Redacción: Jesús Luna
El martes 31 de marzo amaneció con un sol implacable, de esos que no perdonan, marcando el escenario perfecto para una final que prometía intensidad desde el primer silbatazo. En la cancha, dos escuadras con hambre de gloria: Cafisa Comala y la Selección de Talentos Colima Sub 12-13, listas para disputar la gran final de la Copa Bosco.
El partido arrancó con un golpe tempranero que sacudió toda la planeación. Apenas en los primeros instantes, Cafisa Comala pegó primero con un gol que cambió por completo el rumbo del encuentro. A partir de ahí, el duelo se rompió: ida y vuelta constante, trazos largos, jugadas individuales y un despliegue de talento que reflejaba el trabajo formativo de ambos equipos.

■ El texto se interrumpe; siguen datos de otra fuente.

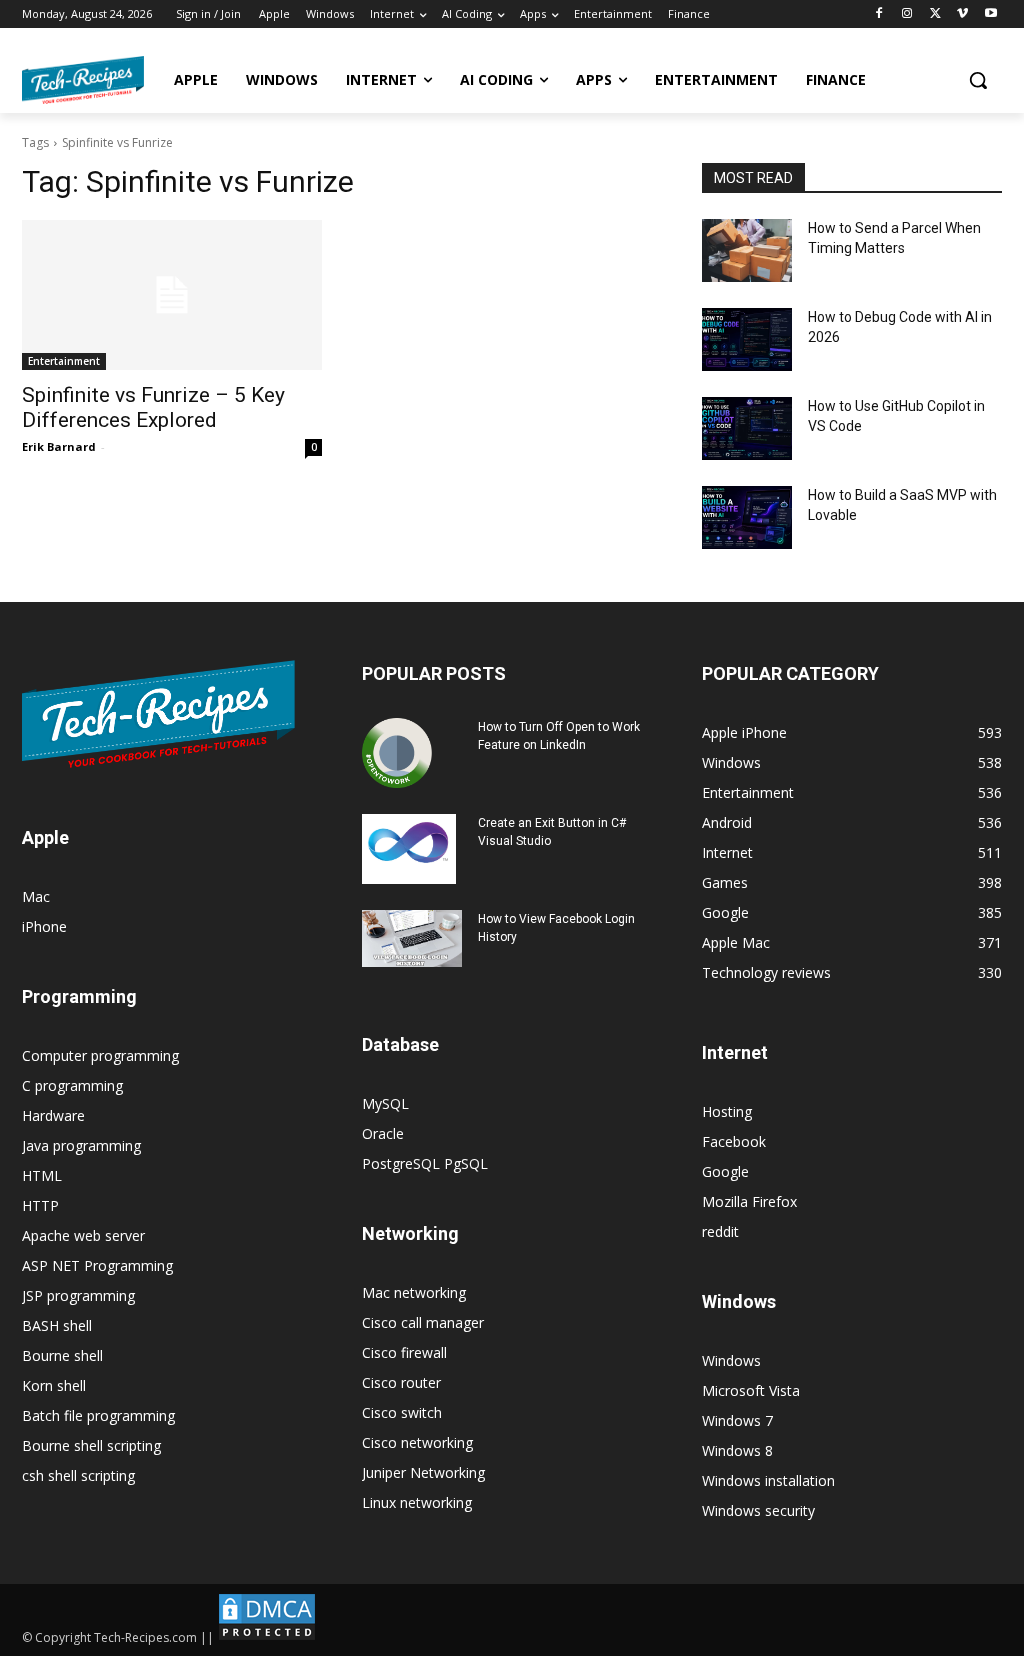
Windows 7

Pero no solo el balón fue protagonista. El árbitro tuvo una actuación determinante, marcando cada contacto, cada choque, cada entrada fuerte. El partido se volvió ríspido, cortado por faltas, lo que añadió un ingrediente más a la tensión que ya se vivía en la cancha.
En las gradas, el ambiente era otro partido. Padres de familia entregados, alentando sin parar, convirtiendo cada jugada en un estallido de emoción. Cada falta, cada disparo, cada aproximación se vivía como si fuera la última.
Así se fue el primer tiempo, con ajustes tácticos en ambos bandos y todo por definirse.
Para la segunda mitad, la Selección de Talentos Colima salió decidida a cambiar la historia. Se volcó al frente, apostando por balones largos hacia su delantero, quien aguantaba la presión de hasta dos defensores, esperando la llegada del jugador distinto: el número 10, Elizardo Robles, “el mágico”.
Y fue justo al arranque del complemento cuando llegó el premio: el gol del empate. La final volvía a empezar.
El partido retomó la misma intensidad: muchas faltas, mucho contacto, pocas concesiones. Más que un juego, era una batalla. Los porteros, aunque no fueron constantemente exigidos, aparecieron cuando se les necesitó, evitando que el marcador se moviera nuevamente.
La jugada que pudo cambiar todo llegó en los minutos finales. Elizardo Robles tomó el balón y, con personalidad de crack, encaró a tres rivales, los dejó atrás y sacó un disparo raso y cruzado. El tiempo se detuvo. La grada contuvo el aliento. El balón recorrió el área con agonía… pero se fue apenas desviado. Era el gol de la final… y se escapó.
Tras algunos intentos aislados sin mayor peligro, el silbatazo final mandó todo a la tanda de penales.
Ahí, donde el talento se mezcla con la sangre fría, emergió la figura del partido: el arquero de Cafisa Comala. Imponente bajo los tres palos, atajó tres de los cuatro penales ejecutados por la Selección de Talentos, convirtiéndose en el héroe absoluto de la final.
Cafisa Comala se impuso con un marcador global de 5-2 en penales y levantó el título de la Copa Bosco 2026, categoria sub 12-13.